Escalator

Yes. Size Does Matter

The Big Box Stores do it. FedEx, UPS and even the stodgiest, lumpiest institution of all, the U.S. Post Office all do it. It’s 21st century agility, it comes in all flavors, shapes and sizes and it goes by the common name of “scalability.” Is your business scalable? What does scalability even mean?

The key to understanding scalability lies in its purpose and applicability to your enterprise. Seasonality is a major driver of the concept and the savvy retailers – from the big box chains to the small box movers – understand the crucial need to augment staffing to meet the surge demands of the Christmas selling season. Even the Christmas tree business owner ramps up for this limited selling season, only to go dormant for the remaining 11 months of the year. Economic conditions, current events and even emerging trends also have a say in the how and why of  scalability.

One might argue that farmers invented scalability in response to harvest time. In its purest form, scalability represents the instantaneous capability to increase or decrease capacity, volume or throughput to meet prevailing market conditions, while optimizing overhead expense. Scalability takes on many shapes, sizes and forms because it’s difficult, if not financially impossible, for a capital-intensive industry such as an automaker to add additional production lines and idle them as car sales fluctuate. Yet that same automaker can staff three shifts or scale their lines down to one shift to meet demand.

As a small or medium size business owner, it’s likely you understand and already implement scalable to your business model. Inventory, staffing, locations, business hours, virtually every attribute of your business is scalable in one way or another.

The question you should ask is whether or not you are fully considering all the opportunities to apply scalability and leverage economies of scale. While staffing, hours and inventory remain the most visible candidates for scalability, others aren’t so obvious.

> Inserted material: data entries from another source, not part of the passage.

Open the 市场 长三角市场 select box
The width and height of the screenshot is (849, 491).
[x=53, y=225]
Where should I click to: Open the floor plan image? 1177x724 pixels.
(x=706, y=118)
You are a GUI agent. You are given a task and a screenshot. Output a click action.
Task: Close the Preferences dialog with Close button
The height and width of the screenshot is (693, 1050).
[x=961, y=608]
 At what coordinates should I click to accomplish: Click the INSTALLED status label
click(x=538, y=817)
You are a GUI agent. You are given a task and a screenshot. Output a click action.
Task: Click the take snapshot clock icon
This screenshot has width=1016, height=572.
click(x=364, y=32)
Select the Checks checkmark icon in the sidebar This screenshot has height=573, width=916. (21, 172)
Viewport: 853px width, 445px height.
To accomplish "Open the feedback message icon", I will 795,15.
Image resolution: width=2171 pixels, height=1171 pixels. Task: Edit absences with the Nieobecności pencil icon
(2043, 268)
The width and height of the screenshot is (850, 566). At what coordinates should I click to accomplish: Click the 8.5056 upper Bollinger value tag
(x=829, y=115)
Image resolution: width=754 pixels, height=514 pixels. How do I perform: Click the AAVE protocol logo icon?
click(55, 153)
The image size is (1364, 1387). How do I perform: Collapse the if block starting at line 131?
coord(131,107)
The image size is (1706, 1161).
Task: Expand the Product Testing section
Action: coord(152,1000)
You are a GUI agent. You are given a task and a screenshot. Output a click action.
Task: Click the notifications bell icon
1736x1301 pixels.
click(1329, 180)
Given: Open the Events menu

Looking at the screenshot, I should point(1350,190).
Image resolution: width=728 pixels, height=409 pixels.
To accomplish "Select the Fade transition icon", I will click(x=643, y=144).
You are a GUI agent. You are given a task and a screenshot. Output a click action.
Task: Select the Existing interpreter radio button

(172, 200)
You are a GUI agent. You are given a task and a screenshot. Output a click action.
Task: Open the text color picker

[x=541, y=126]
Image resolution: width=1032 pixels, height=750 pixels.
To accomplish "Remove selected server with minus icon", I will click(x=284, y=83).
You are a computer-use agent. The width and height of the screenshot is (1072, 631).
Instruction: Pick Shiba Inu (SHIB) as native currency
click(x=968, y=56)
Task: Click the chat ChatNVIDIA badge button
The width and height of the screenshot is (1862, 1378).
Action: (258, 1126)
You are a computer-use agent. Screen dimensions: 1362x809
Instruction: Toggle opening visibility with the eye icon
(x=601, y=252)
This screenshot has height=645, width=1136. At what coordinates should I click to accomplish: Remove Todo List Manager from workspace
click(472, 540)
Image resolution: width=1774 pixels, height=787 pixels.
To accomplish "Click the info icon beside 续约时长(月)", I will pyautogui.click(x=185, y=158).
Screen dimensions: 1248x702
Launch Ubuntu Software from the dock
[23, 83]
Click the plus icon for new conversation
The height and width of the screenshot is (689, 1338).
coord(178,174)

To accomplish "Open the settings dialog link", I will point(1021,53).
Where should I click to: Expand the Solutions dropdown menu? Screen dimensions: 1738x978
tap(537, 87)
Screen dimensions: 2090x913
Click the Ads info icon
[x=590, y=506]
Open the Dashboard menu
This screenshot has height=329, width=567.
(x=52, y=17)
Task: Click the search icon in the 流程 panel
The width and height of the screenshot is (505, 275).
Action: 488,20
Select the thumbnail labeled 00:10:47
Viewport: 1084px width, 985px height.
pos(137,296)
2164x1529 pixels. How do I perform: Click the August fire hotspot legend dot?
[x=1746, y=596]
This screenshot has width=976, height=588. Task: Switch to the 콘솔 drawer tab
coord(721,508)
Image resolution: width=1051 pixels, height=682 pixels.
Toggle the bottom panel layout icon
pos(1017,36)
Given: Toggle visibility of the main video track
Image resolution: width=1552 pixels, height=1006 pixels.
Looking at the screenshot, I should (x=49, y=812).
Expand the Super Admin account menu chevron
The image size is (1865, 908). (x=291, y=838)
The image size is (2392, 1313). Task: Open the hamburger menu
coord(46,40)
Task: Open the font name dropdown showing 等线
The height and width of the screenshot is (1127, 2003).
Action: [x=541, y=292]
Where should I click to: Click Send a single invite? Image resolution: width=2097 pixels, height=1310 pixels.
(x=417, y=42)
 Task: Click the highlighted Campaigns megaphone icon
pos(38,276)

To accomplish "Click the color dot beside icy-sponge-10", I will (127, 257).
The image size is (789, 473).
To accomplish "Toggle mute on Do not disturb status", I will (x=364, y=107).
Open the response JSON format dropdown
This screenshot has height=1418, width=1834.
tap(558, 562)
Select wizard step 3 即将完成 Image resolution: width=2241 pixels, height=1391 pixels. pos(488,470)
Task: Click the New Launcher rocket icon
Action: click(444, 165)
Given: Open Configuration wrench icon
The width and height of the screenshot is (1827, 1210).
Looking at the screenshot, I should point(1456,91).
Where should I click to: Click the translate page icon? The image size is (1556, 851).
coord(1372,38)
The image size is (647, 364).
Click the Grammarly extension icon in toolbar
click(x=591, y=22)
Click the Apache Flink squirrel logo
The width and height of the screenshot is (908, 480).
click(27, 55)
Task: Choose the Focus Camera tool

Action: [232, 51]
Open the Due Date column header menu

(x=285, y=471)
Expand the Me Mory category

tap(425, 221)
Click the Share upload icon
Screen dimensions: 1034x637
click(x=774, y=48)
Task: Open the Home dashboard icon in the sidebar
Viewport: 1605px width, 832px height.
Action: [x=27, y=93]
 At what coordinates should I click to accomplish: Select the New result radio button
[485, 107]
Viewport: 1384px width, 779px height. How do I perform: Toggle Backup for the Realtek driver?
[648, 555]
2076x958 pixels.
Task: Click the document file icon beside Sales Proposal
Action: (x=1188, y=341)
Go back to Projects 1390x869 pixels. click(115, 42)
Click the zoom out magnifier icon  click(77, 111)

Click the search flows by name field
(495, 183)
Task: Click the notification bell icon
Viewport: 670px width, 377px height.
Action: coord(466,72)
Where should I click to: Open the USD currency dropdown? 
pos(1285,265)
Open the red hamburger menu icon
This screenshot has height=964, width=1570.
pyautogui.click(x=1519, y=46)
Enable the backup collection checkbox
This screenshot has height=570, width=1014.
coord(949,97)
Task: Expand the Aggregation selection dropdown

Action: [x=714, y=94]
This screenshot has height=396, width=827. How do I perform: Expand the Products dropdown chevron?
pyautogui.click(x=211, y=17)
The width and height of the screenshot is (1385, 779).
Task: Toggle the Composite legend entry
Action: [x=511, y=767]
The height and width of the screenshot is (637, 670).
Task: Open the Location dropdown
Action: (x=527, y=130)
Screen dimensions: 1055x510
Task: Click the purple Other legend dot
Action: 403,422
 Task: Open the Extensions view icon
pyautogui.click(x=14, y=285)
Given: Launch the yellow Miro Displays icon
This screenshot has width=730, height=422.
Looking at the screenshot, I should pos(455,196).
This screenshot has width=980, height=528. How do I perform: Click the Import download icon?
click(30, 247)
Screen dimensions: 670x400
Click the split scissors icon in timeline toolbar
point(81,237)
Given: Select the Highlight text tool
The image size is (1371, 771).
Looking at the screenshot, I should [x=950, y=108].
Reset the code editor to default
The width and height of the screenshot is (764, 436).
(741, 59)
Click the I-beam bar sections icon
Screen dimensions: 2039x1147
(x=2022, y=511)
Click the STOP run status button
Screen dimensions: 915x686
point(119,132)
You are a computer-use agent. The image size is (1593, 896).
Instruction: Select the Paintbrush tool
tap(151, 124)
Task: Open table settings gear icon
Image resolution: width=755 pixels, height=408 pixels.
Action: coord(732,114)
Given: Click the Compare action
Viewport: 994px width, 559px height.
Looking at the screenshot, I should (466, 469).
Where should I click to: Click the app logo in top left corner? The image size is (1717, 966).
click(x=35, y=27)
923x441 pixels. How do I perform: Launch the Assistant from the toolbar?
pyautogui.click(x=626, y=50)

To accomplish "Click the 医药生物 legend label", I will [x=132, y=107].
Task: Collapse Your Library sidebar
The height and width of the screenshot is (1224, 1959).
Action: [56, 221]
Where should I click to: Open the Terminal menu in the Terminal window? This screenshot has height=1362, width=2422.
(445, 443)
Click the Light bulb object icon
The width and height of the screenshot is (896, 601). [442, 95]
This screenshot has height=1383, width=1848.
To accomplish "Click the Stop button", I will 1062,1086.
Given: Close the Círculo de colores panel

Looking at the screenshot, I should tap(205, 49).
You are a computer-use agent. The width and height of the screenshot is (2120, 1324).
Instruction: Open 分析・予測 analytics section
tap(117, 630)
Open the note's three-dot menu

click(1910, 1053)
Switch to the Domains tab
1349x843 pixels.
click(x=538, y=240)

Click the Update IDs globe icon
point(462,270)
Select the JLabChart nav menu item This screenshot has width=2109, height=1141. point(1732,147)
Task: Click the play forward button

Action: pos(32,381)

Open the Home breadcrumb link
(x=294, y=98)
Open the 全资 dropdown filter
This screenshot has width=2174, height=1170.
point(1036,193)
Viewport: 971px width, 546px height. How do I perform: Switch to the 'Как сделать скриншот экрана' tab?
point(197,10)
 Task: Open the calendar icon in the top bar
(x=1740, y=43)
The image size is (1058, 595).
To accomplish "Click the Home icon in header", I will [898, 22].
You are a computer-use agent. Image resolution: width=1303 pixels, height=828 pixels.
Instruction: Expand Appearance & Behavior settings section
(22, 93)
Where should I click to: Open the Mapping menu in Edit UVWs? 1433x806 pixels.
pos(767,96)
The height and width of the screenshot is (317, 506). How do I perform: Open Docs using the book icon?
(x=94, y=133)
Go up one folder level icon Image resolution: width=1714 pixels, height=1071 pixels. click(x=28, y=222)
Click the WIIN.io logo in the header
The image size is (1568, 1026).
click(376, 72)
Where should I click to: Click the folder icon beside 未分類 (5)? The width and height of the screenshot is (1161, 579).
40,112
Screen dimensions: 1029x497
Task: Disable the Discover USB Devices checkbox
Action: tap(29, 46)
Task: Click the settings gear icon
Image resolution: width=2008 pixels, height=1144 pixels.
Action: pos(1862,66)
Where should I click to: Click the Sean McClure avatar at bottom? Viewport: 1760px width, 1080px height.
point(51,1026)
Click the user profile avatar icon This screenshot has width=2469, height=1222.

For instance, do two part time employees give you enhanced scalability over one full time equivalent? The full time employee perhaps depends upon full time employment to make ends meet. Reducing that employee’s hours during slow periods may create undo hardship. Two part time employees may give you the flexibility to save on payroll by discharging staff early during slack periods. Conversely, part time employees may accept additional hours during peaks, sparing you the expense of an additional full time equivalent. Part time employees also aren’t typically entitled to a full time employee’s benefits package.

Whether your business is retail, service, business-to-business, manufacturing or industrial, opportunities for scalability exist. Have you found them all?

Sheriff Badge

Think Fast

One of our most frequently asked questions is, “What can they take?” Most of the time, the call comes from a panicked business owner in the midst of a collection action. To answer, let’s consider an all-too-familiar scenario where a small business owner ignores past due invoices and repeated phone calls from a creditor attempting to collect a past due balance.

In a final act of futility, the creditor turns the matter over to a collection agency or in this case, the Sheriff’s Office. The collection effort has just escalated. In the mean time, the debtor experiences a false sense of relief as the collection attempts cease while the legal wheels turn.  Then, at the creditor’s discretion, the Sheriff pays a visit.

In one variation of this scenario, the business owner not only ignored repeated collection attempts by the creditor, but also disregarded registered and regular mailings from the Sheriff serving notice of intent to collect. This also included a missed opportunity to declare “Exempt Property” from the collections action. Sadly, that omission just gave the creditor the opportunity to seize any assets necessary to retire the debt. Up to and including tools, fixtures and equipment essential to business operations.

By ignoring these important notices, the business owner waived the opportunity to identify and declare all assets that are legally exempt from a collections action. If ever faced with collections, it’s crucial to know exactly what property is exempt from seizure. It is important to note that laws vary from state to state. For this discussion, we’ll consider a few basic examples that must be verified for each state.

A form of transportation and a home would be considered examples of Exempt Property. Also, tools of the trade are protected under the general premise that a tradesman or professional can no longer generate income without certain assets.

The best course of action, if you feel you’re facing a collection action, is to literally take stock in what you own, determining what tools, assets, fixtures and equipment are essential to conduct normal business. With that list in hand, search online or contact an Emerge180 Commercial Debt Restructuring (CDR) Specialist about Exempt Property laws in your state. Then – if the time ever comes – disclose all assets, even if they’re exempt. The discovery of undisclosed property undermines any remaining good faith and compromises your ability to negotiate a more favorable settlement.

Knowing what property is exempt goes a long way to peace of mind.